PT Jasa Marga (Persero) Tbk mengintensifkan imbauan kepada para pemudik untuk mematuhi aturan lalu lintas yang berlaku, terutama selama periode arus balik Lebaran Idulfitri 1447 Hijriah. Penekanan ini diberikan seiring dengan peningkatan volume kendaraan yang signifikan di jalan tol, dan penerapan rekayasa lalu lintas seperti one way dan contraflow oleh pihak kepolisian.
Prioritaskan Keselamatan Pengguna Jalan
Direktur Utama Jasa Marga, Rivan A. Purwantono, menegaskan bahwa keselamatan pengguna jalan menjadi prioritas utama dalam pengelolaan arus balik Lebaran tahun ini. Pihaknya telah menyiapkan berbagai fasilitas pendukung dan rambu-rambu keselamatan di sepanjang jalur tol yang berpotensi mengalami kepadatan.
"Kami menghimbau seluruh pengguna jalan untuk senantiasa mematuhi rambu-rambu lalu lintas, arahan petugas di lapangan, serta mengikuti aturan yang diberlakukan selama rekayasa lalu lintas one way dan contraflow," ujar Rivan.
Jasa Marga juga menyiagakan petugas pengatur lalu lintas di titik-titik strategis untuk membantu kelancaran arus kendaraan. Selain itu, kendaraan Patroli Jalan Raya (PJR) akan bertindak sebagai safety car untuk mengawal lajur contraflow, memastikan kecepatan kendaraan tetap sesuai ketentuan, yaitu maksimal 40 km/jam.
Dukungan Operasional dan Infrastruktur
Sebagai bentuk dukungan operasional, Jasa Marga telah memasang reflector two sides pada median barrier serta paket rambu setiap 2,5 kilometer di sepanjang jalur yang diterapkan rekayasa lalu lintas. Rambu-rambu tersebut mencakup peringatan lalu lintas dua arah, batas kecepatan maksimal 40 km/jam, larangan mendahului, warning light, dan penegasan bahwa lajur contraflow hanya diperuntukkan bagi kendaraan kecil.
"Kami telah berkoordinasi dengan pihak kepolisian untuk memastikan penerapan rekayasa lalu lintas berjalan efektif dan aman.

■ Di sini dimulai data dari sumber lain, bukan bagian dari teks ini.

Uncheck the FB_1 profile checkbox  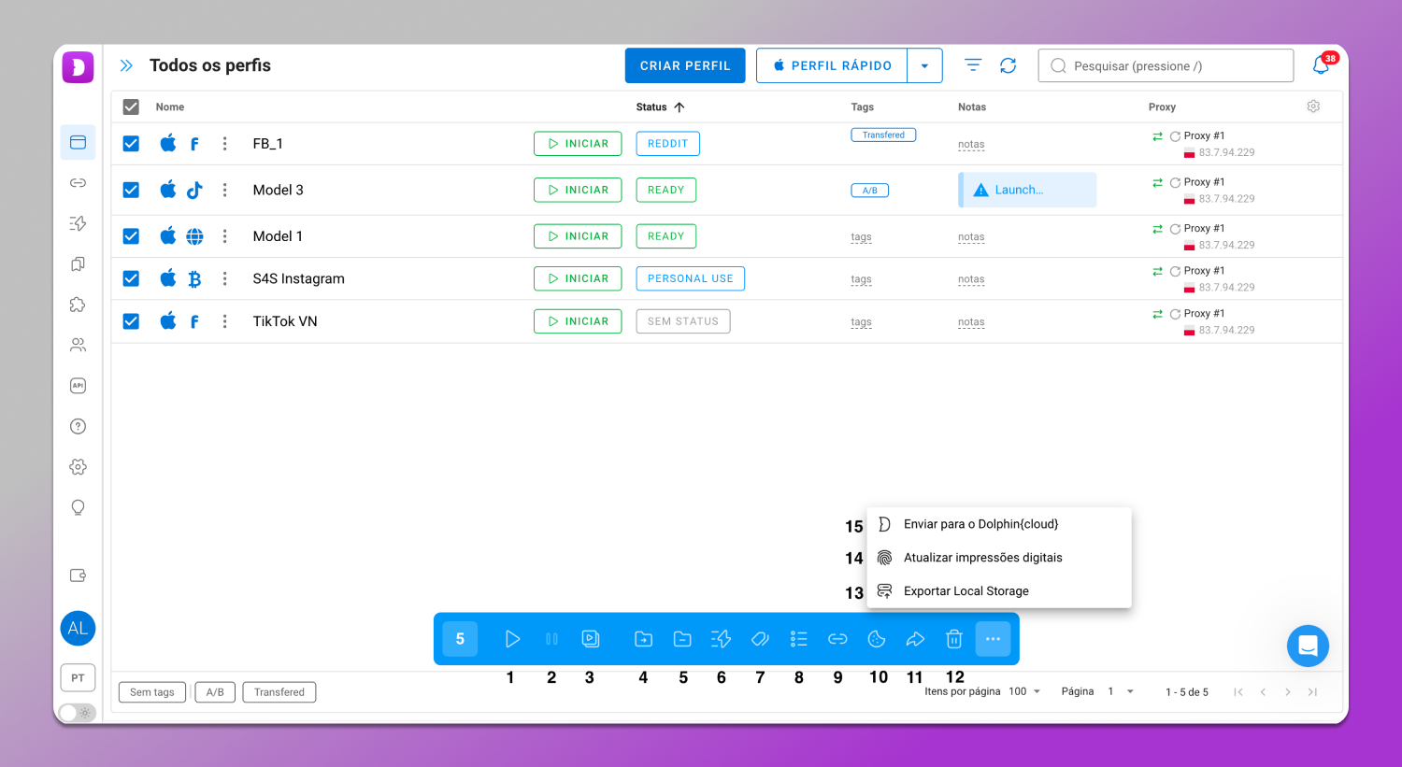click(131, 144)
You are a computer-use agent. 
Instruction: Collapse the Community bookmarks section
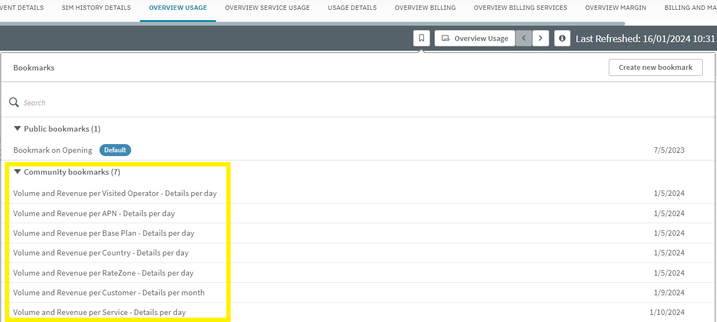17,172
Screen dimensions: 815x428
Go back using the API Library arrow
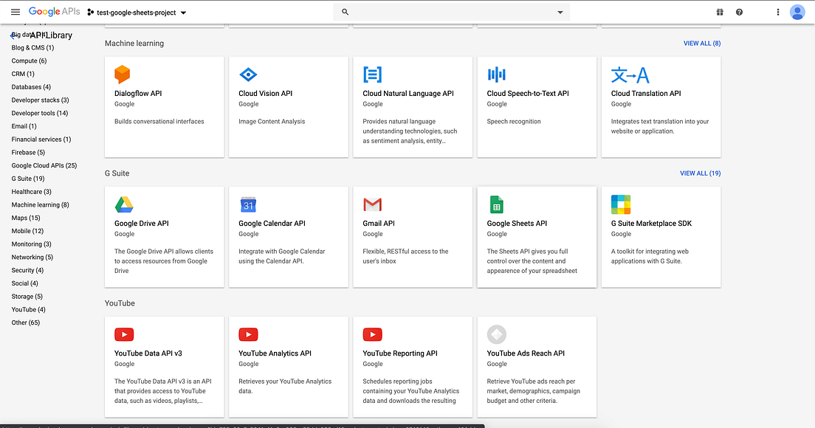[x=13, y=36]
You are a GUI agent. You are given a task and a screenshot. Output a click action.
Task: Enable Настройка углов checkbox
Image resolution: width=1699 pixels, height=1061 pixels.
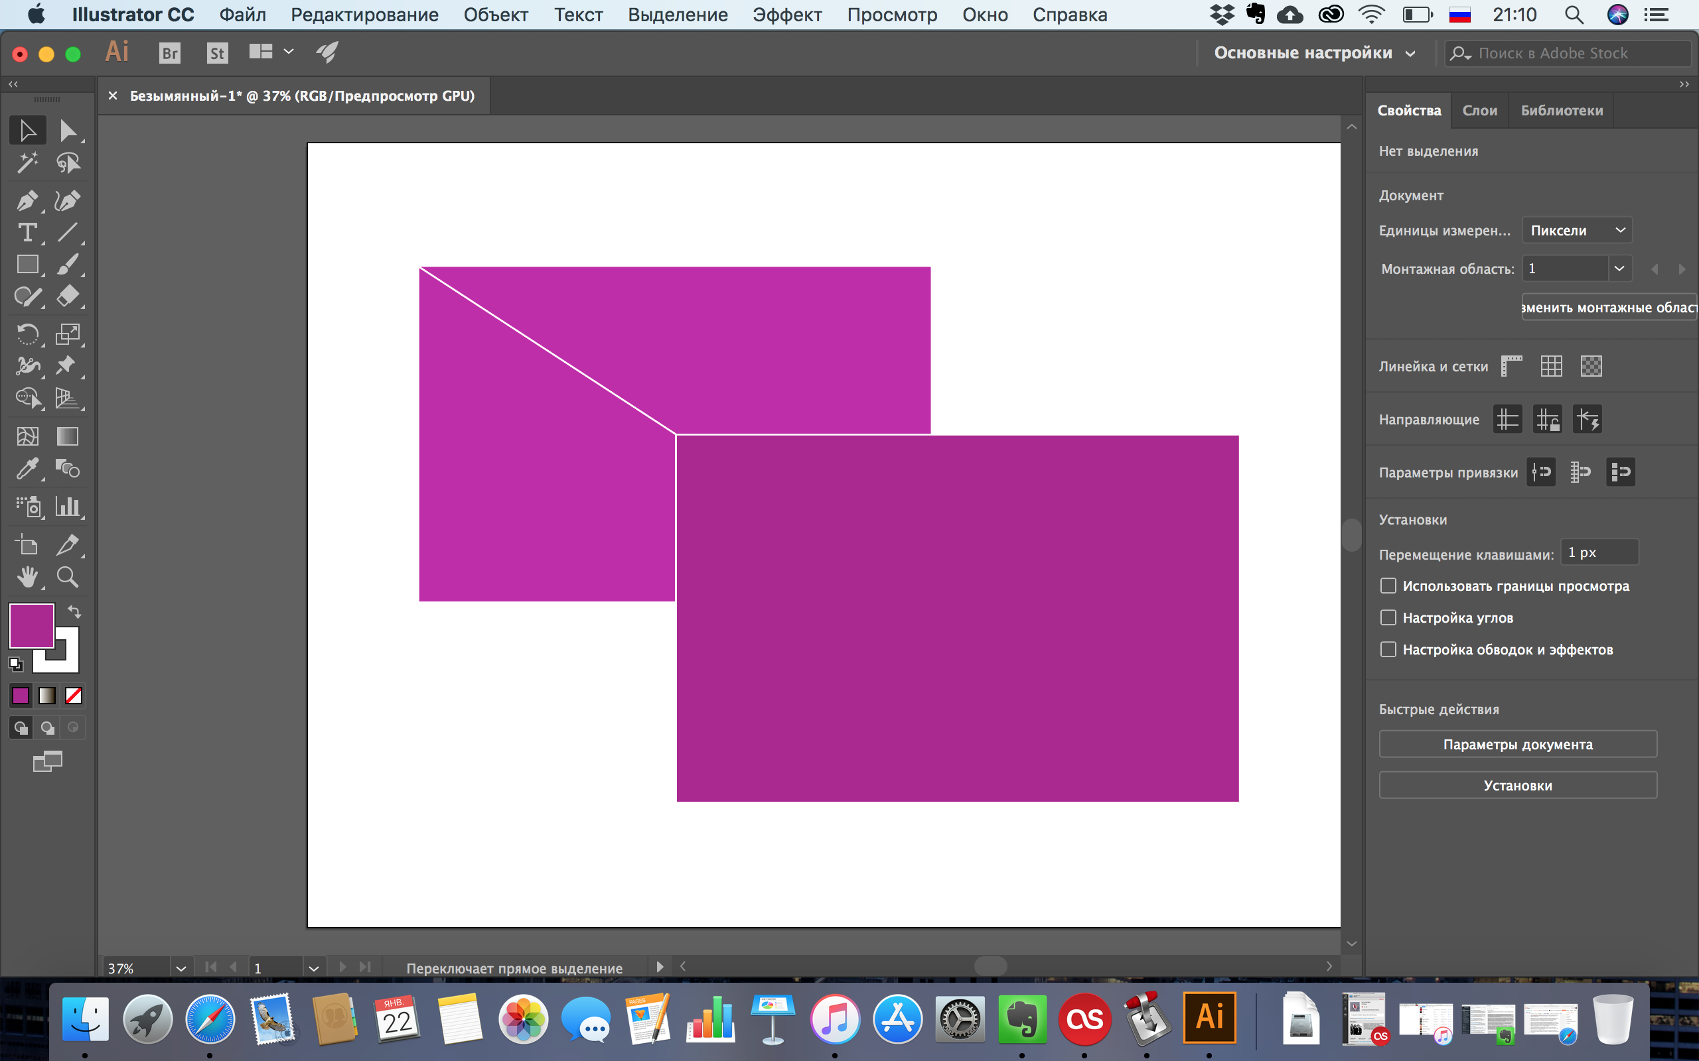tap(1387, 618)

Kami juga terus memantau kondisi lalu lintas secara real-time untuk mengambil langkah-langkah antisipasi yang diperlukan," jelas Rivan.
Kebijakan rekayasa lalu lintas seperti one way dan contraflow merupakan diskresi dari Kepolisian RI untuk mengoptimalkan kapasitas jalan tol, serta menjaga kelancaran dan keamanan perjalanan selama periode arus balik Lebaran.

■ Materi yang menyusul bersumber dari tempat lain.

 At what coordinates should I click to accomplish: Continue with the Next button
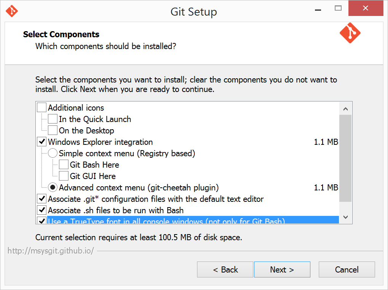point(282,269)
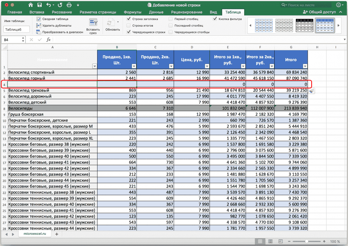Enable the Строка итогов checkbox
Image resolution: width=348 pixels, height=246 pixels.
128,25
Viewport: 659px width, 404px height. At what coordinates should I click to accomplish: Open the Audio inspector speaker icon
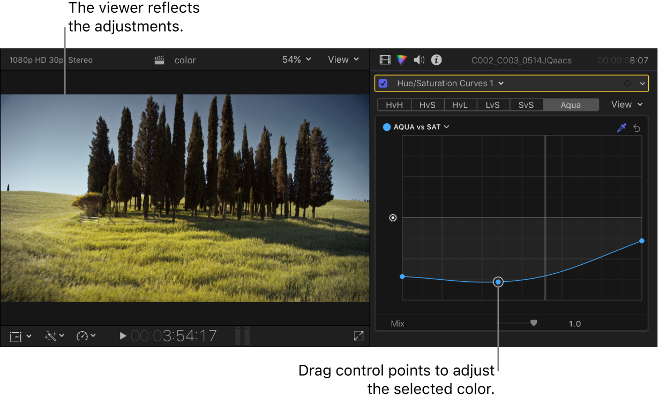tap(419, 59)
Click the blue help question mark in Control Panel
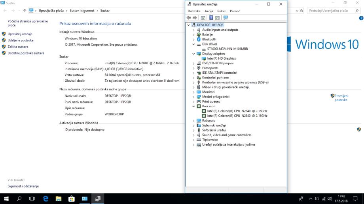The width and height of the screenshot is (364, 204). pos(361,18)
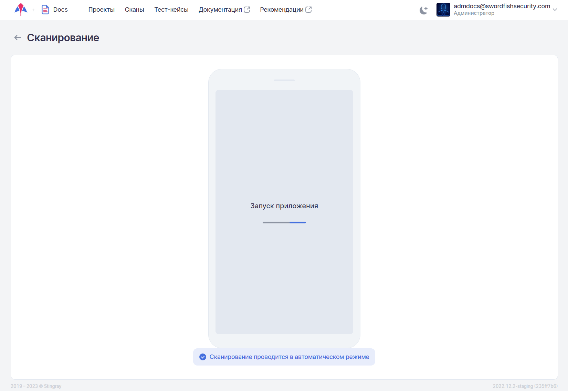
Task: Click the small plus sign beside the logo
Action: tap(33, 10)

Imbauan Keselamatan dan Layanan Bantuan
Jasa Marga mengimbau pengguna jalan untuk memastikan kendaraan dalam kondisi prima dan pengemudi dalam keadaan fit sebelum memulai perjalanan. Selain itu, pengguna jalan juga diminta untuk menghindari berhenti di bahu jalan kecuali dalam kondisi darurat, dilarang berpindah lajur secara tiba-tiba, serta mematuhi batas kecepatan yang telah ditentukan.

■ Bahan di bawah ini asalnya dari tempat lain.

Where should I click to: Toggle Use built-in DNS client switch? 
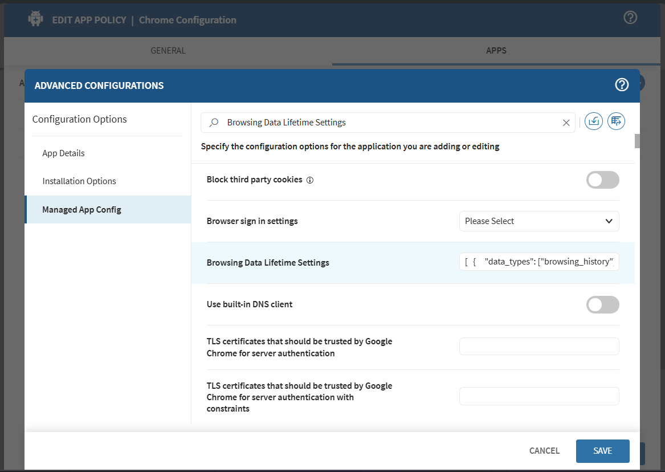(602, 304)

"Kami mohon kerja sama seluruh pengguna jalan untuk mematuhi aturan dan menjaga kecepatan demi keselamatan bersama. Perjalanan yang aman dan lancar adalah tanggung jawab kita bersama," tegas Rivan.
Untuk memberikan bantuan cepat kepada pengguna jalan, Jasa Marga menyediakan call center di nomor 133. Informasi terkini mengenai kondisi lalu lintas dan rekayasa lalu lintas juga dapat diakses melalui aplikasi Travoy.
Koordinasi dan Fleksibilitas Kebijakan
Aturan lalu lintas selama masa angkutan Lebaran didasarkan pada Surat Keputusan Bersama (SKB) terkait pengaturan lalu lintas. Namun, penerapan rekayasa lalu lintas oleh kepolisian dapat bersifat situasional, dengan mengedepankan aspek keselamatan dan kelancaran arus kendaraan.
"Jasa Marga mengingatkan pengguna jalan untuk selalu memantau informasi terkini dari pihak kepolisian mengenai waktu dan rute pemberlakuan rekayasa lalu lintas yang dinamis. Informasi ini sangat penting untuk perencanaan perjalanan yang lebih baik," pungkas Rivan.